6. Further developments of regulations in field of vertical concerted practices

The AMCU recently publicized for review by the public of the new Standard Requirements to the Concerted Practices of Undertakings in Sphere of Transfer of Technology Observance of which Allows to Perform such Practices without Permits of the AMCU, prepared on the basis of provisions of Article 11 of the Competition Law and reflecting the appropriate provisions of the Commission Regulation (EU) No 316/2014 of 21 March 2014 On the Application of Article 101(3) of the EU Treaty to Categories of Technology Transfer Agreements. It’s interesting that the draft document stipulates that agreements on transfer of technologies between competitors would be allowed and not require an AMCU permit if the combined market share of such participants does not exceed 20%. In terms of non-competing undertakings, they would be allowed should the market share of each of them not exceed 30%. Obviously, those exemptions will not cover significant and exclusive restrictions.

Conclusion

For the past few years the attention of AMCU, as well as of society, has been attracted to the situation on the pharmaceutical market, which is still worrying and requires an appropriate response from the AMCU. Certain decisions taken as a result of the AMCU investigations in respect of the pharma market players sparked serious debates on how to correctly use vertical restrictions in distribution of medicine.
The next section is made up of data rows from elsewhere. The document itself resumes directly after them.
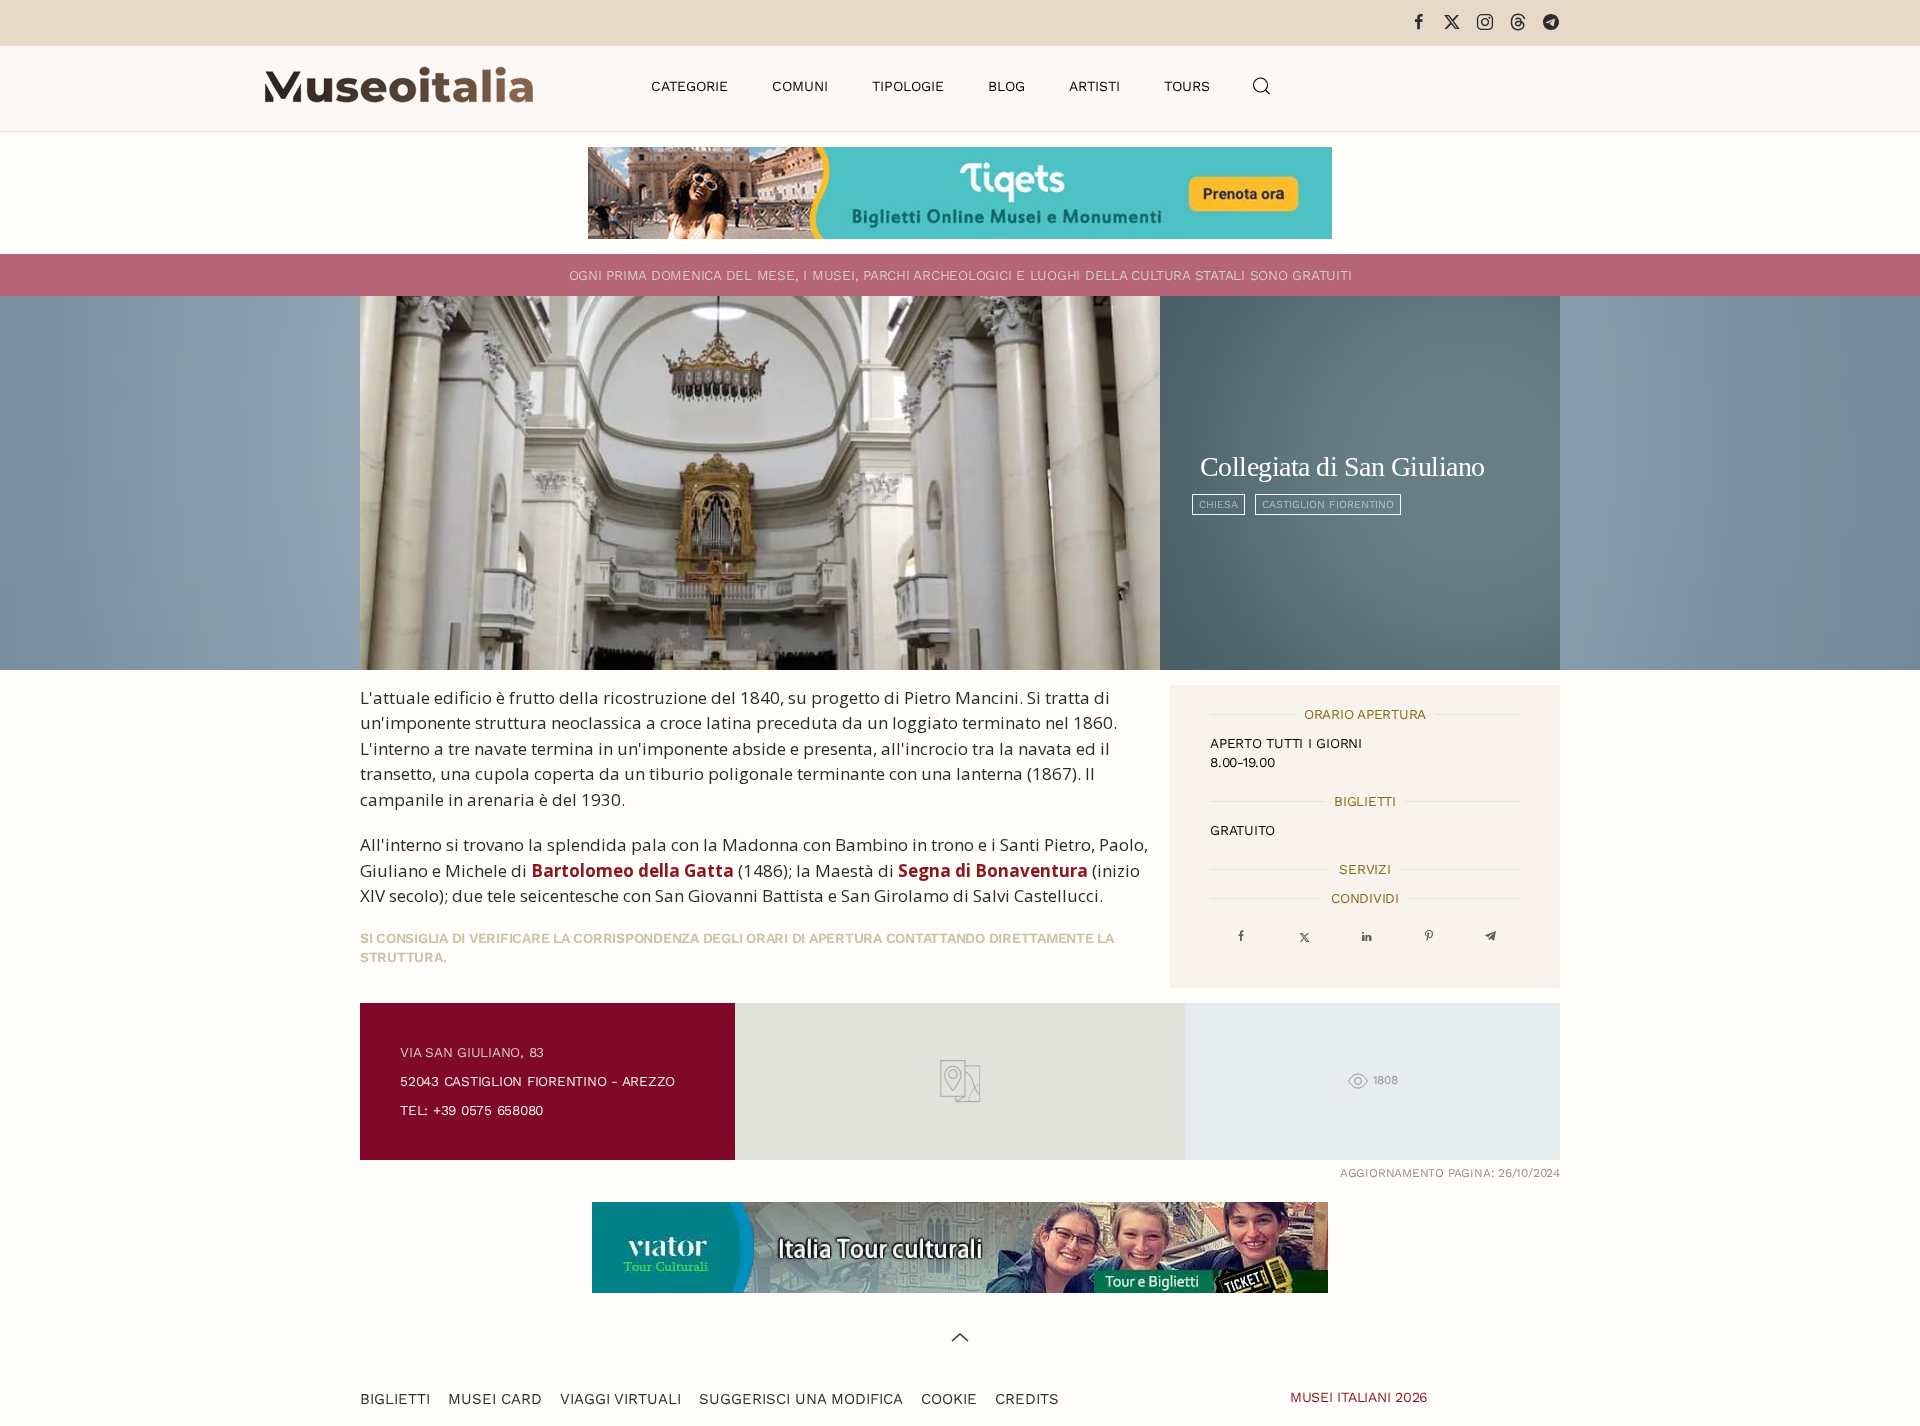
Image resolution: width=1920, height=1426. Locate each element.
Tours (1187, 86)
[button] (1262, 86)
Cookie (949, 1399)
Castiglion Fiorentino (1328, 504)
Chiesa (1218, 504)
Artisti (1094, 86)
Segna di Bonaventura (993, 870)
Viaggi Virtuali (620, 1399)
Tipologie (908, 86)
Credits (1027, 1399)
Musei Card (495, 1399)
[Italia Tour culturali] (960, 1245)
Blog (1006, 86)
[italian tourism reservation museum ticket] (960, 193)
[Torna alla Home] (399, 86)
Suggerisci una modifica (801, 1399)
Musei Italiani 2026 (1359, 1397)
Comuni (800, 86)
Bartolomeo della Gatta (632, 870)
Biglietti (395, 1399)
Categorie (689, 86)
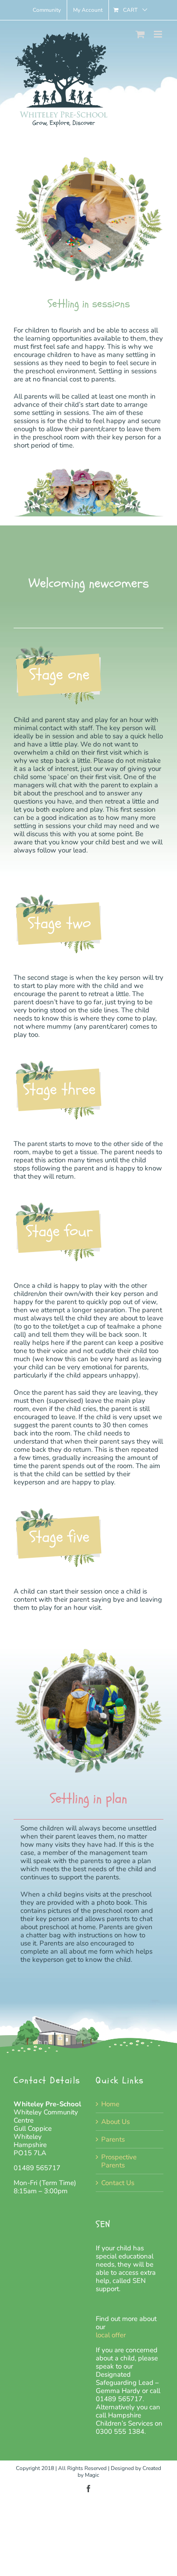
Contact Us (117, 2183)
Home (110, 2104)
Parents (113, 2139)
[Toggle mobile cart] (140, 34)
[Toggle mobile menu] (158, 34)
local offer (112, 2335)
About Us (115, 2122)
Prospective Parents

Just 2 months ago the AMCU issued Guidelines on Application of the Legislation on Protection of Economic Competition by the Participants of the Markets of Pharmaceutical Products in Vertical Relations regarding Supply and Distribution of the Pharmaceutical Products.

The Guidelines provided detailed explanations as to which vertical actions on pharmaceutical markets may be possible and which (especially in terms of granting of discounts), may have anti-competitive effects and not be allowed. For instance, the Guidelines provided that motivating the sales in the relations with distributors may bear the signs of violation in cases of (i) application of different approaches to different distributors without objectively good causes; (ii) allocation of markets on a territory basis, circles of customers (unless otherwise is permitted under the Standard requirements), assortment of goods; (iii) stimulation of fulfillment of plans of purchase/supply, maintenance of stock resources, which results in making barriers for entering the generics into the market or pushing the medical products — competitors out of the market, when the market share of at least one of the members of the concerted actions is equal to or exceeds 30%.

What may be interesting for other businesses is that the approaches provided by the said Guidelines may be used by the AMCU upon investigating other, not anti-competitive concerted practices, violations of competition law, and thus should be scrutinized by experts in this field of law.

In general, it is clear that the legislation on protection of economic competition is developing dynamically and providing business with ever more and more detailed and transparent rules of the game.